On a déjà constaté ce phénomène dans d’autres pays, comme aux États-Unis, où des initiatives similaires en matière d’interopérabilité ont entraîné des risques imprévus en l’absence de garanties solides. L’application du projet de loi repose sur de futures réglementations concernant les sanctions et les contrôles de conformité, mais si celles-ci ne sont pas suffisamment strictes, les fournisseurs pourraient contourner les règles et tolérer des lacunes.
La mise en œuvre pose elle aussi problème, surtout pour les petites cliniques familiales. La mise à niveau vers un système interopérable peut s’avérer très coûteuse, car en plus du matériel et des logiciels, il faut penser à la formation. Or, tous ces éléments sont absents du projet de loi. Dans les régions mal desservies où les budgets sont serrés et où l’accès à Internet est peu fiable, on pourrait en réalité creuser le fossé numérique et désavantager les patients âgés ou qui ne s’y connaissent pas très bien en informatique.
Qui plus est, l’application du projet de loi dépendrait des provinces. Si certaines régions traînent la patte, nous pourrions nous retrouver avec une véritable mosaïque, ce qui nuirait à la connectivité nationale.
Enfin, bien que la réduction des formalités administratives soit un plus, le recours excessif aux technologies pourrait créer de nouvelles erreurs, par exemple si la qualité des données n’est pas normalisée — à données inexactes, résultats erronés, comme on dit.

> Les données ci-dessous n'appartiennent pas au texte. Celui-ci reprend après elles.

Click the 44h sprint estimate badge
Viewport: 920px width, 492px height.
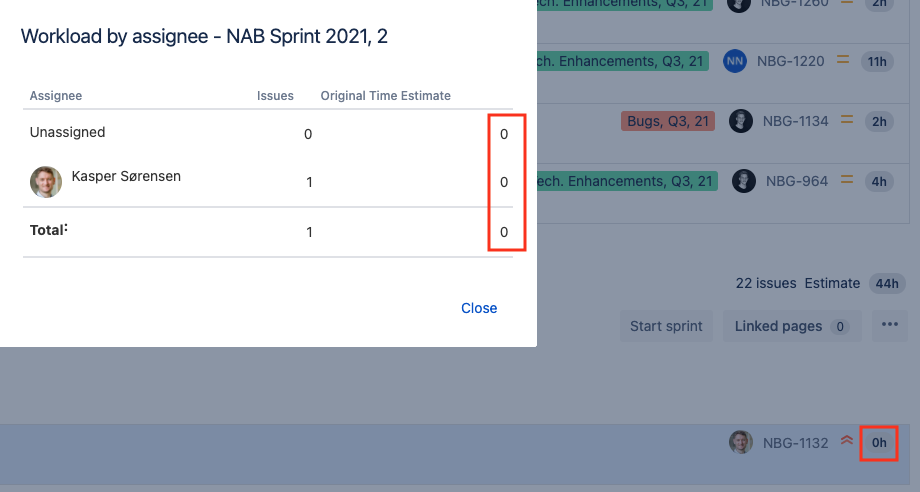click(x=887, y=284)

En terminant, le projet de loi S-5 offre un moyen audacieux de moderniser le réseau canadien de la santé, de remédier aux inefficacités qui traînent depuis trop longtemps et qui nuisent chaque jour au travail des omnipraticiens et des spécialistes. Le fait qu’il renforce la sécurité et l’efficacité et qu’il donne plus de pouvoir aux patients pèse plus lourd dans la balance, selon moi, que les risques qu’il comporte; et si jamais nous en controns les points faibles en nous dotant de règlements rigoureux, en finançant les mécanismes de soutien nécessaires et en écoutant les principaux intéressés, nous devrions nous en tirer. Je crois que, si nous travaillons ensemble, nous pouvons bâtir un système véritablement connecté qui accorde la priorité aux patients. Je vous remercie de votre temps et de votre attention. Meegwetch.